The spread is reliable. It’s just not enough to carry the whole revenue target alone.
Mode Switching Under Pressure
The week forced a live test of the three-mode framework: FCR-Active, Trading (pure arbitrage), and Mixed. The decision matrix is straightforward on paper — FCR above €20/MW means go FCR-Active, below €5/MW with decent spreads means Trading, the middle ground gets Mixed. But when your FCR feed goes to null, the matrix collapses to a single row.
During the outage, operations ran Trading mode at 0.5 confidence — the lowest operational confidence level that still permits execution. The constraint isn’t the battery (94% health, 350 cycles, holding well) or the market (€40/MWh spread, stable). The constraint is information.
On April 6, with FCR back at €4.55/MW, the strategy shifted to Mixed: reduce FCR commitment during low-price windows (€2.41–€3.15/MW), execute arbitrage during the 02:00–07:00 charge and 11:00–14:00 discharge windows, resume full FCR-Active from 15:00 when prices recovered to €5–€8.76. That’s the kind of intraday mode-switching that extracts value from a weak FCR market — but it requires the data to be there.
What This Week Means
The FCR collapse from €25 to sub-€5 is seasonal — spring load reduction, fewer frequency events, standard shoulder-season dynamics. That’s not news. What’s news is the five-day data outage revealing that the revenue model has a single point of failure in the Swissgrid feed.
Two things to watch.
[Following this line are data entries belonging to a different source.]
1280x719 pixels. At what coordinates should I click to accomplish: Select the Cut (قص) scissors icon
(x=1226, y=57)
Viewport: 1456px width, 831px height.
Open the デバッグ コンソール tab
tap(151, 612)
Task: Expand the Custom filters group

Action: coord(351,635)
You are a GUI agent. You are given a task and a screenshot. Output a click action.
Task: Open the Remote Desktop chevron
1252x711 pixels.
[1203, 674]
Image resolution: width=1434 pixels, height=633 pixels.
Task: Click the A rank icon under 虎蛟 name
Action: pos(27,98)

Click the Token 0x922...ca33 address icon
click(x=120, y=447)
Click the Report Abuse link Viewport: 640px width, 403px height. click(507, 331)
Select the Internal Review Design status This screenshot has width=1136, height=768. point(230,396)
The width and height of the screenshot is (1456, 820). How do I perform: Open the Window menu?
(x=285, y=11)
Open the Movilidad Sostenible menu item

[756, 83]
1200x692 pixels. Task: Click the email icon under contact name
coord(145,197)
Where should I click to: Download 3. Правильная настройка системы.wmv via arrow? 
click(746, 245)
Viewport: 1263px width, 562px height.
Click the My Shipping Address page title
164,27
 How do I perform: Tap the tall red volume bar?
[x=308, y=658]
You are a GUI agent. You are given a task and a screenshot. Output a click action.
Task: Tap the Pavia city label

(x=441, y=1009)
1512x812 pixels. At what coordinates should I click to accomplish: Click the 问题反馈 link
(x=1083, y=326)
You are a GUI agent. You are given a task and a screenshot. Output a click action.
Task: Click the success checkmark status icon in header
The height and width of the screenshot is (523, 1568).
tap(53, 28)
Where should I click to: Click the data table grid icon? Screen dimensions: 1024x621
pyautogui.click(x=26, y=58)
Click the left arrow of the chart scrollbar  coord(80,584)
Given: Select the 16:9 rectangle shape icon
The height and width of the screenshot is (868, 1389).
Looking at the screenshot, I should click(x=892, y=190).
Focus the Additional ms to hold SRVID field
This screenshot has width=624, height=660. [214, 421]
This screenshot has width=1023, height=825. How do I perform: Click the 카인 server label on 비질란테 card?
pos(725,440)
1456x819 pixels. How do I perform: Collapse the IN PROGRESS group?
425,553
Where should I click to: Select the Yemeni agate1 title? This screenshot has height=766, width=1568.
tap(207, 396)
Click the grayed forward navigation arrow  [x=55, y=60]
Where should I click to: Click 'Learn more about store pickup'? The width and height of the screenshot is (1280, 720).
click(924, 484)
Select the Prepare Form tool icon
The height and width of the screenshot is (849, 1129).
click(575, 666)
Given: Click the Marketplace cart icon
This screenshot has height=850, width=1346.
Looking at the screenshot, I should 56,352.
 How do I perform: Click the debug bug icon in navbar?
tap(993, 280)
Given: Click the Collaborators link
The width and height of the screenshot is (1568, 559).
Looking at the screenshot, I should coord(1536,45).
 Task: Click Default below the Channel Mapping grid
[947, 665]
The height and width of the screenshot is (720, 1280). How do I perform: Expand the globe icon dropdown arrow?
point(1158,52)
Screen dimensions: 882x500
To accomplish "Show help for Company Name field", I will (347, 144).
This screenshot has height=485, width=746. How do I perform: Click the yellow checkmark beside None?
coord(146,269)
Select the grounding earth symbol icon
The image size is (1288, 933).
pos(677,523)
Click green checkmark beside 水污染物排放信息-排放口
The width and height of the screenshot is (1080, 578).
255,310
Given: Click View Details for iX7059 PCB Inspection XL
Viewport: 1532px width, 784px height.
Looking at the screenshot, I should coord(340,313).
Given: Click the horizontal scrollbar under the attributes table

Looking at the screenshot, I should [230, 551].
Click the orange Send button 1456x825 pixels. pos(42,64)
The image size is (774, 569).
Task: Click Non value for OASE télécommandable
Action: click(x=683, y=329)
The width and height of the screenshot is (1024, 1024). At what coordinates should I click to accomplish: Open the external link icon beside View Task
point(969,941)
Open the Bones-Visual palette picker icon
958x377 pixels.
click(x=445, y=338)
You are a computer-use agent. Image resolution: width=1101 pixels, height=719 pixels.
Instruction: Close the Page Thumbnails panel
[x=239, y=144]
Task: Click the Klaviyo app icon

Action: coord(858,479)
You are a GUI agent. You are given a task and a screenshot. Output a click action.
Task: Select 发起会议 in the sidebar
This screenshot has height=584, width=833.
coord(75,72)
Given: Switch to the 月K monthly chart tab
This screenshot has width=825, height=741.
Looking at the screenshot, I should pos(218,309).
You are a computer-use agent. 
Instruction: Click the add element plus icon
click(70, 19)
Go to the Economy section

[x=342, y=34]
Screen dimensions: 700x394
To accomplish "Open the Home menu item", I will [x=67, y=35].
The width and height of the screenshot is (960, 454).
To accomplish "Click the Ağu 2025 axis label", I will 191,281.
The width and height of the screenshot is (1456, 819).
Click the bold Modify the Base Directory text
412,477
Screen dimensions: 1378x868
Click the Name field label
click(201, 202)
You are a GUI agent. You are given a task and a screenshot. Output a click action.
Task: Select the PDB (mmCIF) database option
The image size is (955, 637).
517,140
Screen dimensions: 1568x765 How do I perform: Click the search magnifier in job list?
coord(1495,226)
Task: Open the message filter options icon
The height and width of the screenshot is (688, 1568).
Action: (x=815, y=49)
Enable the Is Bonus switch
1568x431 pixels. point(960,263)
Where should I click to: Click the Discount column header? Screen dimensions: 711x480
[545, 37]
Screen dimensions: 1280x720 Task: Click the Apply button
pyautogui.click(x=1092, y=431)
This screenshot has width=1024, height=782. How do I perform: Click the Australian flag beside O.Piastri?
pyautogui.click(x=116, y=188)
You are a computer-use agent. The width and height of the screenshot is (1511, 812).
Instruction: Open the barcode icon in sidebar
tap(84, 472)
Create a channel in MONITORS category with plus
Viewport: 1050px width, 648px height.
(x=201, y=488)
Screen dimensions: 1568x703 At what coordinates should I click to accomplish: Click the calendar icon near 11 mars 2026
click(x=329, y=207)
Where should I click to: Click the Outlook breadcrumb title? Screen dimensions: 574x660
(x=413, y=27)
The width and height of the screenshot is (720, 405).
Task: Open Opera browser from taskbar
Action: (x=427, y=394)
First, whether FCR data reliability stabilises or whether the April 1–5 outage was the first of a pattern — if Swissgrid’s feed becomes intermittent through spring, the Mixed mode strategy needs a fallback that doesn’t crater confidence to 0.5. Second, whether sub-€5/MW FCR pricing is the new spring baseline or whether the March 24 high of €11.51 still represents a reachable ceiling. The answer determines whether Mixed mode can recover enough FCR revenue to close the 18–20% target gap, or whether April becomes an arbitrage-only month.
The batteries that survive this market aren’t the ones with the best dispatch algorithm. They’re the ones with data redundancy.